* YOUR ASSIGNMENT:
In how many lines of the records below does the word "Select" appear? Answer with the number alone.

* EXERCISE MATERIALS:
↓

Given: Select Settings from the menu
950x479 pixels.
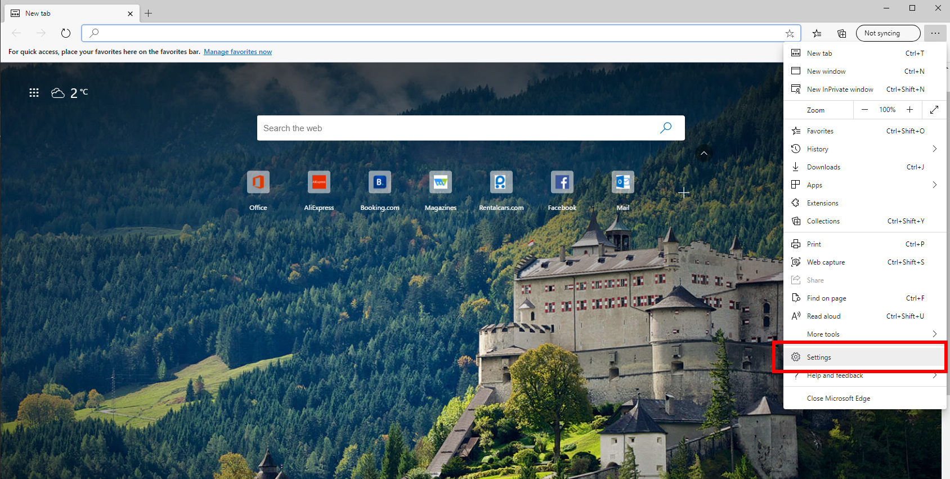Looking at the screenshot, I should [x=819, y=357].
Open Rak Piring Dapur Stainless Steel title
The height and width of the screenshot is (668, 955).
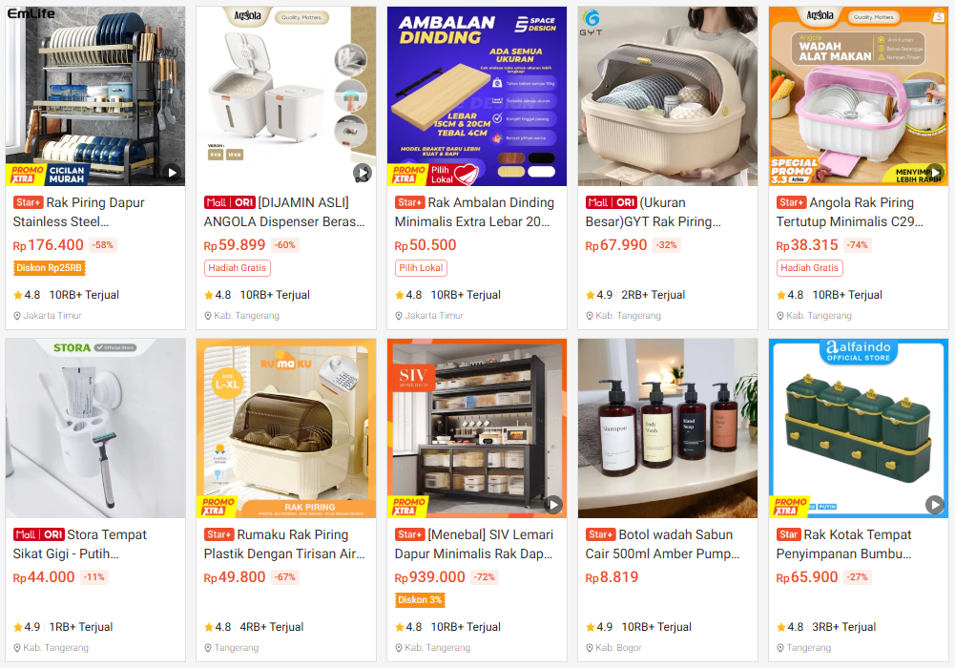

↑
↓

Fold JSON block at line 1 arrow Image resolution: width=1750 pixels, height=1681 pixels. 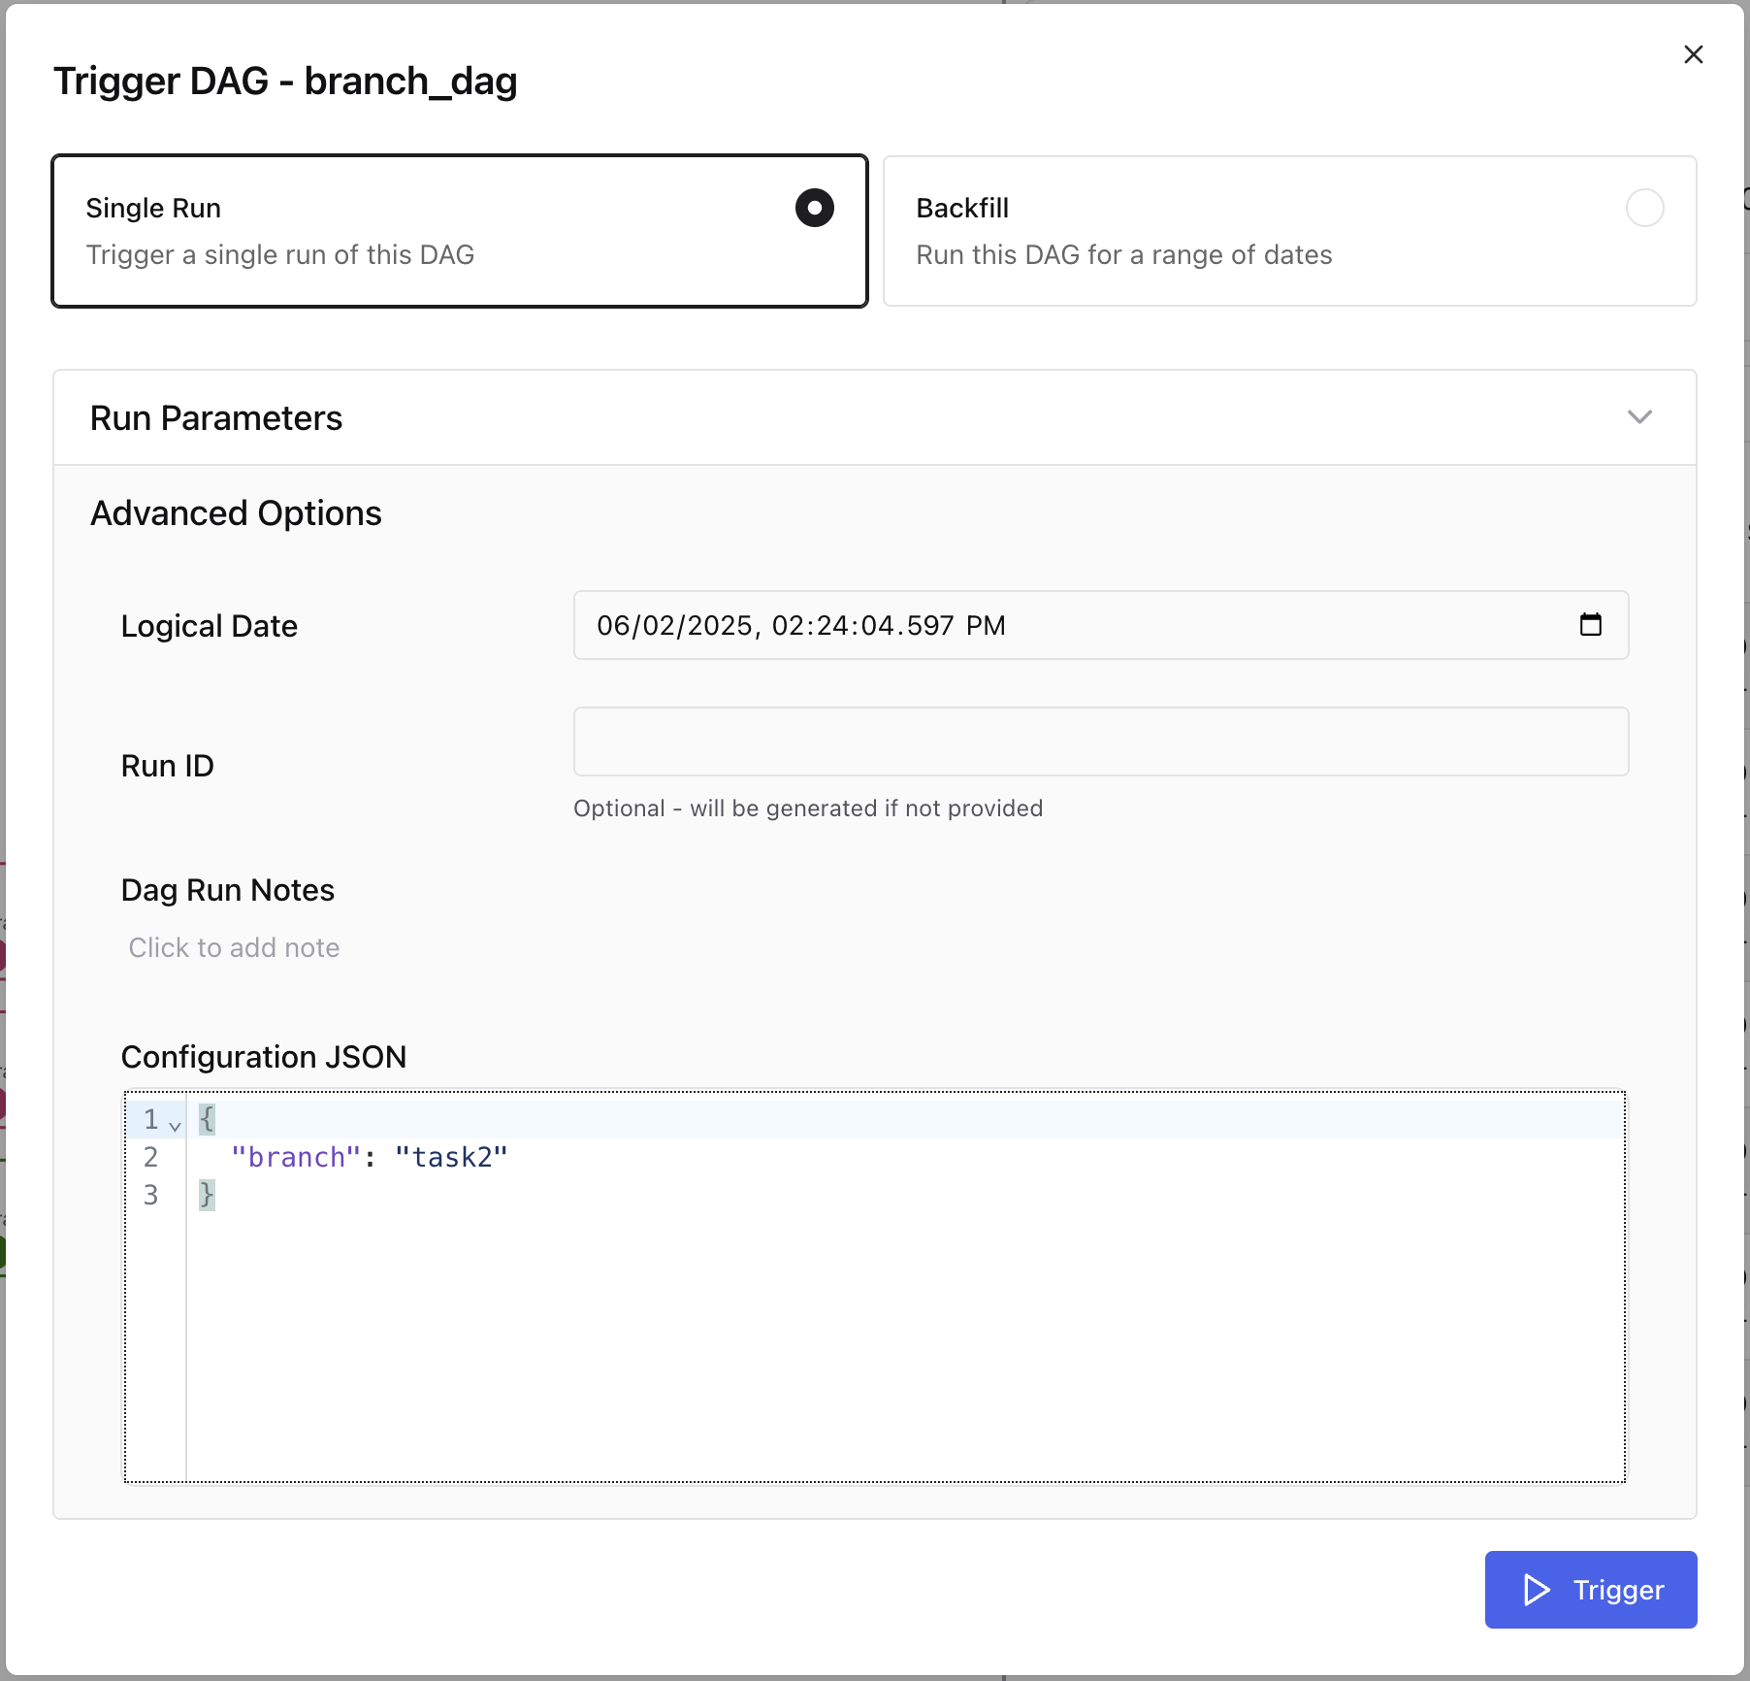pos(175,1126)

↑
↓

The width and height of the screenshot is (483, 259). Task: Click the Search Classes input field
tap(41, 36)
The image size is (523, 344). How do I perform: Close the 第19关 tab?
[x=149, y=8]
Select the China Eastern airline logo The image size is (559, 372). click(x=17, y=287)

↑

* ANSWER TO THE PROBLEM:
2